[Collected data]
┌──
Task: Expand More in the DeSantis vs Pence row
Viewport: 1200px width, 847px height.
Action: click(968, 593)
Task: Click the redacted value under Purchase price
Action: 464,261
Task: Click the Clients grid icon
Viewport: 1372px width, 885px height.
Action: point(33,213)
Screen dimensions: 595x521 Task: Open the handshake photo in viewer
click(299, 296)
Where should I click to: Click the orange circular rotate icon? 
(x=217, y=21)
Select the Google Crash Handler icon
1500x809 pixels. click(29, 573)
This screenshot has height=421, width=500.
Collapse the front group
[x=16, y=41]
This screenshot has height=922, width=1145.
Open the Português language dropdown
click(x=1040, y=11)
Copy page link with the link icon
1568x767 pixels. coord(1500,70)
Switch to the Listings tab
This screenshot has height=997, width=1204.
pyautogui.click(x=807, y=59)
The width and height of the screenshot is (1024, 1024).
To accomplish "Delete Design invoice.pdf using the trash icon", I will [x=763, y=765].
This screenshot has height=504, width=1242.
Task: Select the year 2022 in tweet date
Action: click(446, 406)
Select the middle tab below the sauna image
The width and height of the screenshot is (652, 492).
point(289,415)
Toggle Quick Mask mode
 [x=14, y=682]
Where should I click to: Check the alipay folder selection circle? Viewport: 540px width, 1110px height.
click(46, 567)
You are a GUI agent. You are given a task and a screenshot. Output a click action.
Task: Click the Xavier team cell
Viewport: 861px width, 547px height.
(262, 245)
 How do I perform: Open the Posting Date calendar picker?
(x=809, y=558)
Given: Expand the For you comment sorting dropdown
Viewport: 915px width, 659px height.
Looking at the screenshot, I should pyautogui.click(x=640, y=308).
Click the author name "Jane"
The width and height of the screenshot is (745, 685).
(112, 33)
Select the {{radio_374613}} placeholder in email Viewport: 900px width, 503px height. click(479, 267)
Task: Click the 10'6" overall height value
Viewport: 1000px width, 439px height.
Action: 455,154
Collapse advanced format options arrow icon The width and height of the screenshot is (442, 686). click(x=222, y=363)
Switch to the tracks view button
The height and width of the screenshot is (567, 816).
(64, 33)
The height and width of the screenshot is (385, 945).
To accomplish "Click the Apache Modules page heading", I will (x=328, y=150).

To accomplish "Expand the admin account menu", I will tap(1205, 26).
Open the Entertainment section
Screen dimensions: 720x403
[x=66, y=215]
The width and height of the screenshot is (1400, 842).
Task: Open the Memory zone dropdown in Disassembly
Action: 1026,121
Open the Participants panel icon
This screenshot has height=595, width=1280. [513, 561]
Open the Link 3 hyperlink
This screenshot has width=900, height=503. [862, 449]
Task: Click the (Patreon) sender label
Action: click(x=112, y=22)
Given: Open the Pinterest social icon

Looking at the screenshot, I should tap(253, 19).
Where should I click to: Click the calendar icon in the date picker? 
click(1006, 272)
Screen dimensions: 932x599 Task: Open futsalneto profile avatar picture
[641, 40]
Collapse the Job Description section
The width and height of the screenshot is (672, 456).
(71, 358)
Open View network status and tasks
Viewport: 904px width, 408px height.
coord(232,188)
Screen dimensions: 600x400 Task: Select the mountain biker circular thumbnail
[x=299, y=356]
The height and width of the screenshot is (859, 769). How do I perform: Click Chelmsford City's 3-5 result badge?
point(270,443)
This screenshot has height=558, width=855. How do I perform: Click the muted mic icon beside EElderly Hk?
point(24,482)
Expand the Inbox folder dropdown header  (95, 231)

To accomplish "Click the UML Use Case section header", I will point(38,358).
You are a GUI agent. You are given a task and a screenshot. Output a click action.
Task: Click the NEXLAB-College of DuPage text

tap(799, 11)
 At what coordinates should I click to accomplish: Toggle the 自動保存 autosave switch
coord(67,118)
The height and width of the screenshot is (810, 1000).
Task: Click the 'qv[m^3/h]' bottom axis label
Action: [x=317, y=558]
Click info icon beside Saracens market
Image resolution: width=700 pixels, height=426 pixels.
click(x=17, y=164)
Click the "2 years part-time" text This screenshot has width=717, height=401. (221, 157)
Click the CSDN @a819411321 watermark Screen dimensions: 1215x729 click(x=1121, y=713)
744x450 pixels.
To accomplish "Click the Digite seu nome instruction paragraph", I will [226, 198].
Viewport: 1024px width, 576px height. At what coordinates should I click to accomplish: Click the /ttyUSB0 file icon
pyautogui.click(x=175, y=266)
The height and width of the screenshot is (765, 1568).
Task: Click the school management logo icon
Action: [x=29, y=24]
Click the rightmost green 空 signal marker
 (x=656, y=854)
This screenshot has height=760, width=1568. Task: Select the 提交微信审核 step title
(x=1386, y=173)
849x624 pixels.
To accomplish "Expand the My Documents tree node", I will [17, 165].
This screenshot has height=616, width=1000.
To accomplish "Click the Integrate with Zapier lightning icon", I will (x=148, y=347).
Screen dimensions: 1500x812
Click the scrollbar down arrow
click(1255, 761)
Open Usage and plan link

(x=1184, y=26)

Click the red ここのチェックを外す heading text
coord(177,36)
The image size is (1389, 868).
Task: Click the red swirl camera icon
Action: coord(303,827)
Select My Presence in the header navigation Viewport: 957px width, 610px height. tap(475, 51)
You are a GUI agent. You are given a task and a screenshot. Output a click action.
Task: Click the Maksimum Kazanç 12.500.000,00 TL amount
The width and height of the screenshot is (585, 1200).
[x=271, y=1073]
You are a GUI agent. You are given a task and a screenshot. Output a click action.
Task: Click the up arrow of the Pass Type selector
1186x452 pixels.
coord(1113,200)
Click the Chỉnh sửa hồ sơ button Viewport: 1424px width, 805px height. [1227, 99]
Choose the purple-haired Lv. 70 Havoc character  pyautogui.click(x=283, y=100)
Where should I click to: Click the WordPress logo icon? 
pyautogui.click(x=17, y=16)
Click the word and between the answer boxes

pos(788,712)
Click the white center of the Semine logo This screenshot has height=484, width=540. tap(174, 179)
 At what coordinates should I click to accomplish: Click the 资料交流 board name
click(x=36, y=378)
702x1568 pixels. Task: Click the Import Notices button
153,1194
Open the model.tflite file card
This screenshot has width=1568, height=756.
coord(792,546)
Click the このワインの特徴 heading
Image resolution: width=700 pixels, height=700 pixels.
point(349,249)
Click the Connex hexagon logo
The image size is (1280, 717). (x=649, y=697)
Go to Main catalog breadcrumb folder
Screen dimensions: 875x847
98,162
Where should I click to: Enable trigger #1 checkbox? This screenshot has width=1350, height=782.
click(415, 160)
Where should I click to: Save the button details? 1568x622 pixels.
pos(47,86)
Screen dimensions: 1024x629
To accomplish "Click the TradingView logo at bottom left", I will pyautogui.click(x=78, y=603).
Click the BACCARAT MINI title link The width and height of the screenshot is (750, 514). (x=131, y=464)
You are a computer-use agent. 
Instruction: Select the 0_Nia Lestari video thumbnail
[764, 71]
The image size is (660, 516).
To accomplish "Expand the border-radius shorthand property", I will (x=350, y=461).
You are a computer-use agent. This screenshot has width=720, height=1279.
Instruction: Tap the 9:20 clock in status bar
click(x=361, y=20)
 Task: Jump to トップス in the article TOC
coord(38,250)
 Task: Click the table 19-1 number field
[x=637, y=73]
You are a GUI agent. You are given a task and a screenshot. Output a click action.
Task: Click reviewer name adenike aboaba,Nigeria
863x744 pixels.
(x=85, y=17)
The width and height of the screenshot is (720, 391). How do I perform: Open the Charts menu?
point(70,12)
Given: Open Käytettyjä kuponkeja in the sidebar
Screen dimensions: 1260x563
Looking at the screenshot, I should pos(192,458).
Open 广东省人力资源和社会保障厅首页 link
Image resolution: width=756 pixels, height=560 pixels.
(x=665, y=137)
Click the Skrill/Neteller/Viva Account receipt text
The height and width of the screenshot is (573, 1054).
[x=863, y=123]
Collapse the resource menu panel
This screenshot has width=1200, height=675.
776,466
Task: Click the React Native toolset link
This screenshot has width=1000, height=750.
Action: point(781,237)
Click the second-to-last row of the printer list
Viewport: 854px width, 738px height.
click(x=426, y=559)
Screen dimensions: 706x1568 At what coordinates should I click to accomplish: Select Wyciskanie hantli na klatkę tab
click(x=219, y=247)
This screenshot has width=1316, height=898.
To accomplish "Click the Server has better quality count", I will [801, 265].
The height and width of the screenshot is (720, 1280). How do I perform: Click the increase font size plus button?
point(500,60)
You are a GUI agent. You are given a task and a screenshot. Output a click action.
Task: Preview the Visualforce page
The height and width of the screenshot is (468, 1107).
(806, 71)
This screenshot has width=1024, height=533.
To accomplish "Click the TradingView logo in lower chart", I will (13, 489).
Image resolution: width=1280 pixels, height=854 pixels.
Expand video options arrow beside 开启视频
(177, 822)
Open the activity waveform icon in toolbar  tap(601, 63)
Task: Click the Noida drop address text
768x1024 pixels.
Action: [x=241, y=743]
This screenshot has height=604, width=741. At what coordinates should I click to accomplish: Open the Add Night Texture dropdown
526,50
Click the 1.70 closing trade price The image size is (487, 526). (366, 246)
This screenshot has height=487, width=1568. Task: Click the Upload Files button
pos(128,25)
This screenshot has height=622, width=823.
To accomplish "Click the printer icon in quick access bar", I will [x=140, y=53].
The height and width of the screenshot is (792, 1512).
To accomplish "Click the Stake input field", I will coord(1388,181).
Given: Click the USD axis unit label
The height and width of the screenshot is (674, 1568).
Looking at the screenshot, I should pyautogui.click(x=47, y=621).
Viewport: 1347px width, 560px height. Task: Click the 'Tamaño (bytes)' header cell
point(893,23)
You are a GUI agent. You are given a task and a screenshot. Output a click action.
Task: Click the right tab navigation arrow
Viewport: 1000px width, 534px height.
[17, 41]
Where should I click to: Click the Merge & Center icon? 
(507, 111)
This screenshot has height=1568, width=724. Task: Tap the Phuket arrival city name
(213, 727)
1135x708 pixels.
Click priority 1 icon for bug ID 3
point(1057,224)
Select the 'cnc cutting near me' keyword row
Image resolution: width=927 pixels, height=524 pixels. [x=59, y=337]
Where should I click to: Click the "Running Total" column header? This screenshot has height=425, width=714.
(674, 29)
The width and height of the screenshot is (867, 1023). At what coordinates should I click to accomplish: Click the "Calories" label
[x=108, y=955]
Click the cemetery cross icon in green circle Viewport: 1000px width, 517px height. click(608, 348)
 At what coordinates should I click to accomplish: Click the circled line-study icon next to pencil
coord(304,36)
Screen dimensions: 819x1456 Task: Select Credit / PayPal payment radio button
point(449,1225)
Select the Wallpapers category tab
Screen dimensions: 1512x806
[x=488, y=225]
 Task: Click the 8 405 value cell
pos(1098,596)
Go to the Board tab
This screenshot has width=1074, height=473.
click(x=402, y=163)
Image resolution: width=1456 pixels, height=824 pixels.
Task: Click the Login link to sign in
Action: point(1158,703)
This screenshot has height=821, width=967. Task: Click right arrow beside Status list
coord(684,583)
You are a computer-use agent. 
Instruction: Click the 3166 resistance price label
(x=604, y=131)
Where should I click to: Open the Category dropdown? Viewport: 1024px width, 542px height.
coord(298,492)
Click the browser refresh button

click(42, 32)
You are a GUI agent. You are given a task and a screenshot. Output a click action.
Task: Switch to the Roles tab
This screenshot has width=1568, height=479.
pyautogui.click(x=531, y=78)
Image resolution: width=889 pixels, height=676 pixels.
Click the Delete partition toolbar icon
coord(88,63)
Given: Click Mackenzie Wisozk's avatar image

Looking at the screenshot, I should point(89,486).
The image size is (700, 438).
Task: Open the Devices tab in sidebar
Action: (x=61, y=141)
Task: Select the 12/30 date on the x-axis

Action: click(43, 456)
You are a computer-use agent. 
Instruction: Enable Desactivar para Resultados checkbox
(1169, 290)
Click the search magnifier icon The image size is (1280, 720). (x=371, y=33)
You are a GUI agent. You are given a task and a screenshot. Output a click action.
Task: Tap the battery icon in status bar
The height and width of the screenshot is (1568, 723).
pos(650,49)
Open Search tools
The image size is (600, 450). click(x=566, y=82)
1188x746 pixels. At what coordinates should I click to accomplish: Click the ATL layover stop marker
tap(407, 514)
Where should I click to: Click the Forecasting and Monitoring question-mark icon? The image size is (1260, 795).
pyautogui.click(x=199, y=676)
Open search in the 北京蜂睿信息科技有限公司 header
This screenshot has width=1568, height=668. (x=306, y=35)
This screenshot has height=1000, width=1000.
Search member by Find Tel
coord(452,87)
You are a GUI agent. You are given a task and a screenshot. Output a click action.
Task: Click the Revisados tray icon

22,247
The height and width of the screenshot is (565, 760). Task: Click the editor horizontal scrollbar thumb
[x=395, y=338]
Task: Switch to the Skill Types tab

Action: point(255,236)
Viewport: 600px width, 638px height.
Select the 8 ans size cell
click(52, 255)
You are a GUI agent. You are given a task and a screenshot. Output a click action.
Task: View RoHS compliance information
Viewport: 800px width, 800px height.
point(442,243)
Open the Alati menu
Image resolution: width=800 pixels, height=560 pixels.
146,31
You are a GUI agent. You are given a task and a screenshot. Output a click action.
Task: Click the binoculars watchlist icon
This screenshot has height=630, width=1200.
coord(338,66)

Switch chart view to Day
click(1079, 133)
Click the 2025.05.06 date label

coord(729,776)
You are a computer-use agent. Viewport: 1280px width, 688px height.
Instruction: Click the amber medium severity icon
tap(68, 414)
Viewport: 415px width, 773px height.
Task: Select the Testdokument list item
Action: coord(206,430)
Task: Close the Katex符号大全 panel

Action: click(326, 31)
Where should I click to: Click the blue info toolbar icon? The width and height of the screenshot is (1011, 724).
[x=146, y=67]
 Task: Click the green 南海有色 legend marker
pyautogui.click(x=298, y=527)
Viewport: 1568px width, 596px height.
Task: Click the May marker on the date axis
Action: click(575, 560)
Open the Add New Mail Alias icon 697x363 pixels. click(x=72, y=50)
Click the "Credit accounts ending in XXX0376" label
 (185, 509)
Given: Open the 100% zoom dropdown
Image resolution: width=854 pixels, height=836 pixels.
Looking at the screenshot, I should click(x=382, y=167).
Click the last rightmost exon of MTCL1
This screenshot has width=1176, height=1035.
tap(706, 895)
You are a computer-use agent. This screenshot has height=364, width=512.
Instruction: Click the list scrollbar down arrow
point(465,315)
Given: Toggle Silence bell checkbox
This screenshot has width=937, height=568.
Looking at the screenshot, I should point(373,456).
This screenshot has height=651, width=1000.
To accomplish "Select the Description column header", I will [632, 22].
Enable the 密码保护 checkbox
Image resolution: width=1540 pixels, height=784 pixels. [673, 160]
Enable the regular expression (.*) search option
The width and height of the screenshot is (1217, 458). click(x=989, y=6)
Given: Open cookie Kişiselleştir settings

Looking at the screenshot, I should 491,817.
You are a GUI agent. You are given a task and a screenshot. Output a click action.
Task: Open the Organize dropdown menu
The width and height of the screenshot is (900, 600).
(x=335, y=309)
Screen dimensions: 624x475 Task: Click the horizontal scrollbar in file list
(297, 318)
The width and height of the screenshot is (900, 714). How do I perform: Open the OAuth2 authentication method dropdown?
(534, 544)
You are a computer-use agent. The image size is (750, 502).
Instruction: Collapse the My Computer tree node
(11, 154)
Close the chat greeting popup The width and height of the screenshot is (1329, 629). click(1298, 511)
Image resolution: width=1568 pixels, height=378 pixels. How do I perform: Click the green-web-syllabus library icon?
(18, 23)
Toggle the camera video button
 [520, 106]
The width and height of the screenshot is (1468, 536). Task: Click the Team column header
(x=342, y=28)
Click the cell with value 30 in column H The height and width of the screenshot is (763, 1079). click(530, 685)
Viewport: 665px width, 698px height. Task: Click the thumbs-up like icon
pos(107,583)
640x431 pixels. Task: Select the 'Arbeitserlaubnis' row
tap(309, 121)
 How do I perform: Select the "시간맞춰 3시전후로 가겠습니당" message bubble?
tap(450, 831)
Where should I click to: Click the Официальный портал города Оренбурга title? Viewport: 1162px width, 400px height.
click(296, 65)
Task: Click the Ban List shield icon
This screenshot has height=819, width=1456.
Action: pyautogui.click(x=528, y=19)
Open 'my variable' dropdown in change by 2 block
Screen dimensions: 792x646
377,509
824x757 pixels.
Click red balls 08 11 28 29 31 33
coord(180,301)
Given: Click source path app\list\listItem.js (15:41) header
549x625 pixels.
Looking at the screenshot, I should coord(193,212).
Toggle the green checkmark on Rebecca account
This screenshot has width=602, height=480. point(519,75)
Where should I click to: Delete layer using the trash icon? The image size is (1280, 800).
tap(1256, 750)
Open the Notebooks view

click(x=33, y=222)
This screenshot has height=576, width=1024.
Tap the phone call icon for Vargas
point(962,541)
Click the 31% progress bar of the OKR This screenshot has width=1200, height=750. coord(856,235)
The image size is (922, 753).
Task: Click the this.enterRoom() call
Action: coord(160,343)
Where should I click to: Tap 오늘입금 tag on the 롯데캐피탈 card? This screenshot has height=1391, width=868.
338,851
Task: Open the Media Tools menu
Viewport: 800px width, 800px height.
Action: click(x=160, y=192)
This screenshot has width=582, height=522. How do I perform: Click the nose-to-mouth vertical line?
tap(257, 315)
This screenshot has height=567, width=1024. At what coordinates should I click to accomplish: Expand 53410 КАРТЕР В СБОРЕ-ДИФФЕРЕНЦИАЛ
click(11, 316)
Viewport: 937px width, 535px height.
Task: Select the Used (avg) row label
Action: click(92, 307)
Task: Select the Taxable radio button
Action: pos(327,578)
└──
### [Task prompt]
Above are the records; print exactly the lines from the line with "Where should I click to: Click the Merge" to the line with "Task: Switch to the Roles tab", including both, and nothing else.

### [Output of the task]
Where should I click to: Click the Merge & Center icon? 
(507, 111)
This screenshot has height=1568, width=724. Task: Tap the Phuket arrival city name
(213, 727)
1135x708 pixels.
Click priority 1 icon for bug ID 3
point(1057,224)
Select the 'cnc cutting near me' keyword row
Image resolution: width=927 pixels, height=524 pixels. [x=59, y=337]
Where should I click to: Click the "Running Total" column header? This screenshot has height=425, width=714.
(674, 29)
The width and height of the screenshot is (867, 1023). At what coordinates should I click to accomplish: Click the "Calories" label
[x=108, y=955]
Click the cemetery cross icon in green circle Viewport: 1000px width, 517px height. click(608, 348)
 At what coordinates should I click to accomplish: Click the circled line-study icon next to pencil
coord(304,36)
Screen dimensions: 819x1456 Task: Select Credit / PayPal payment radio button
point(449,1225)
Select the Wallpapers category tab
Screen dimensions: 1512x806
[x=488, y=225]
 Task: Click the 8 405 value cell
pos(1098,596)
Go to the Board tab
This screenshot has width=1074, height=473.
click(x=402, y=163)
Image resolution: width=1456 pixels, height=824 pixels.
Task: Click the Login link to sign in
Action: point(1158,703)
This screenshot has height=821, width=967. Task: Click right arrow beside Status list
coord(684,583)
You are a computer-use agent. 
Instruction: Click the 3166 resistance price label
(x=604, y=131)
Where should I click to: Open the Category dropdown? Viewport: 1024px width, 542px height.
coord(298,492)
Click the browser refresh button

click(42, 32)
You are a GUI agent. You are given a task and a screenshot. Output a click action.
Task: Switch to the Roles tab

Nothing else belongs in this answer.